A new Chancellor of the University

Dame Katherine Grainger

Dame Katherine Grainger, Britain’s most decorated female Olympian, is to be the next Chancellor of the University.

She will succeed Professor Sir Kenneth Calman, who has held the prestigious post since his election in 2006, and she will be the first female Chancellor of the University.

Dame Katherine won a gold and four silver medals for rowing at five successive Olympic Games, the only woman ever to achieve this. In her rowing career, she also won eight medals at the World Championships, including six golds.

This outstanding sporting success has been twinned with high-level academic achievement. Glasgow-born, she is a graduate of the University, obtaining an MPhil from Glasgow as well as an LLB from the University of Edinburgh and a PhD from King’s College London. The last of these was, remarkably, achieved in the same year that she won her gold medal at the London Olympics.

Dame Katherine’s sporting achievement has also been marked by a growing contribution to social development through sport.

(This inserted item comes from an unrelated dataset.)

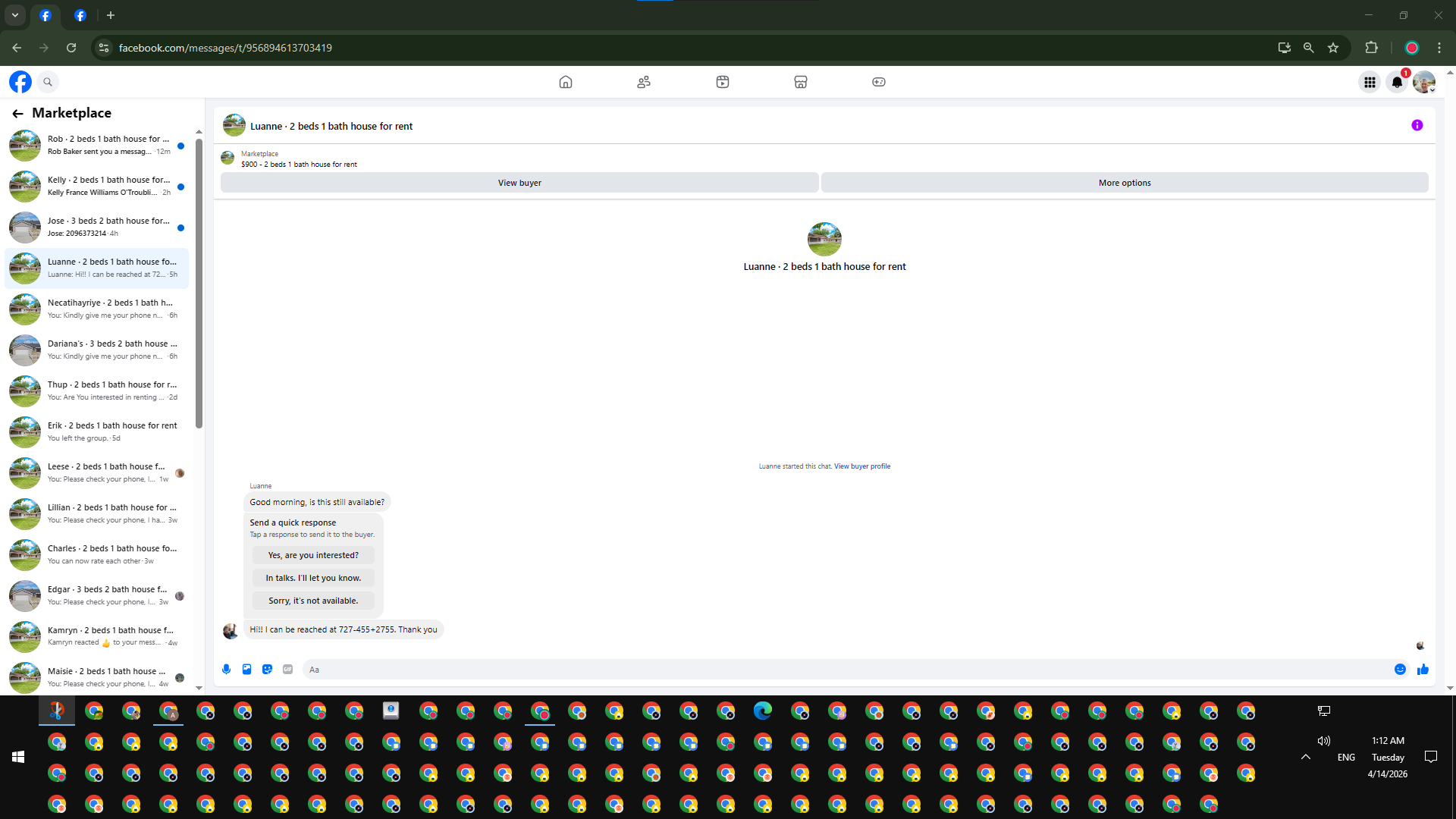Open conversation information purple icon
The image size is (1456, 819).
tap(1417, 125)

She is a board member of International Inspiration, a charity that promotes sport and play for children from low-income families across the world, and she has worked with the British Olympic Association; in 2017 she was appointed Chair of UK Sport.

She has also received public recognition for her many achievements, appointed MBE, CBE and, in 2017, DBE for services to sport and charity. In Scotland she has received honorary degrees from Robert Gordon, Edinburgh and Aberdeen Universities, as well as Glasgow, where she was also Young Alumnus of the Year in 2012.

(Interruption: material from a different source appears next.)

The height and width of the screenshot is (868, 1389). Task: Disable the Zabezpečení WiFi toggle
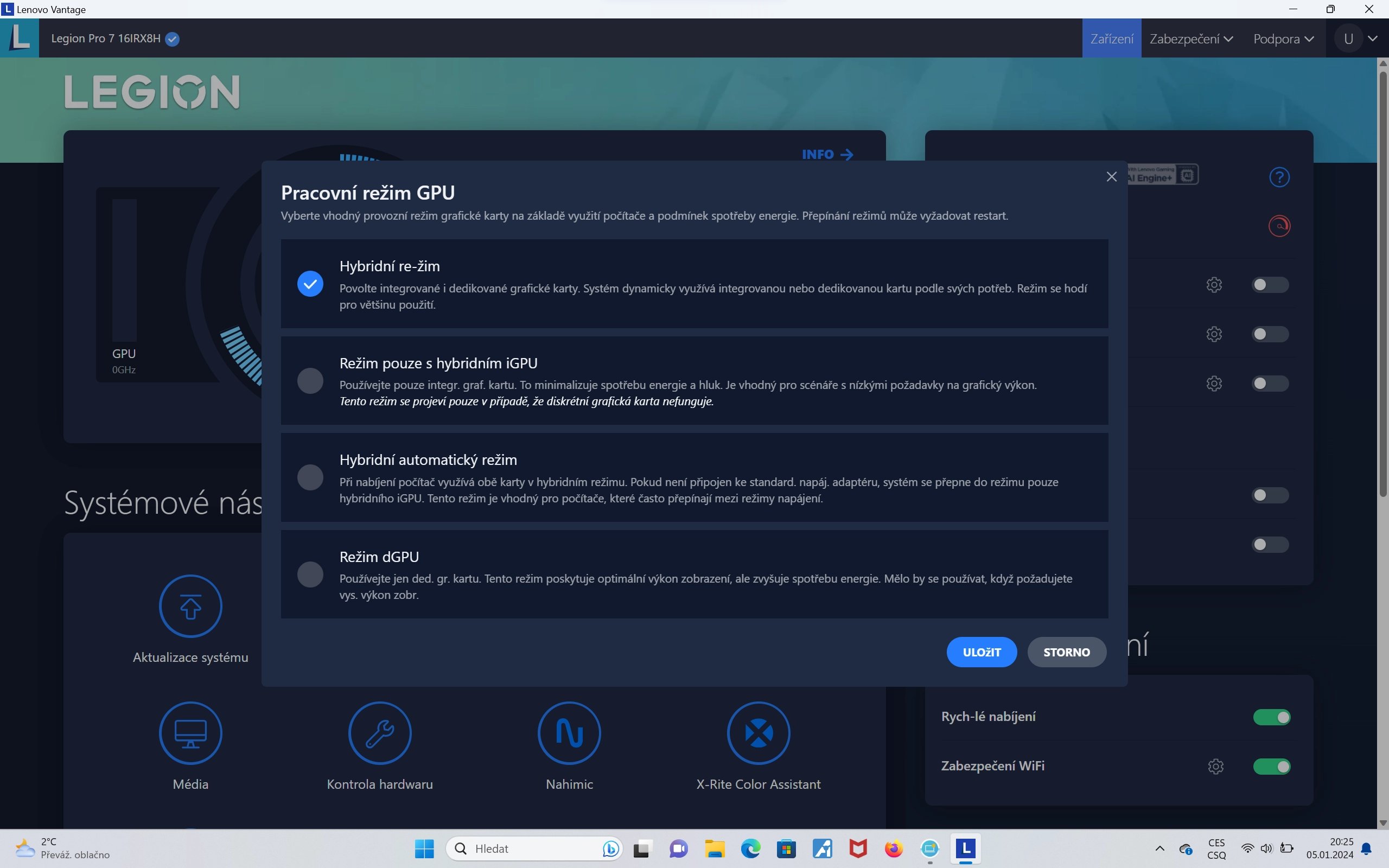[x=1271, y=767]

Dame Katherine has emphasised that one of her priorities upon taking up the post will be to work closely with the University’s student body: “I feel a wonderful mixture of excitement, joy, anticipation and enthusiasm at the prospect of becoming Chancellor of the University of Glasgow.

"More than those feelings, however, I feel immensely honoured and privileged to have been given the opportunity to fill such a role. Glasgow is where I was born and went to school. It will always hold a very special place in my heart. The years I spent at the University gaining a Master of Philosophy were happy and rewarding years. During that time, as I learned more about the University and its standards, values and strengths, I increasingly admired it. I have absolutely no doubt that as I get to know the University even better, my respect will continue to grow.

"I look forward immensely to getting to know the staff and the students and will work hard to repay the chance given to me to take up such a fantastic role at my highly revered alma mater.”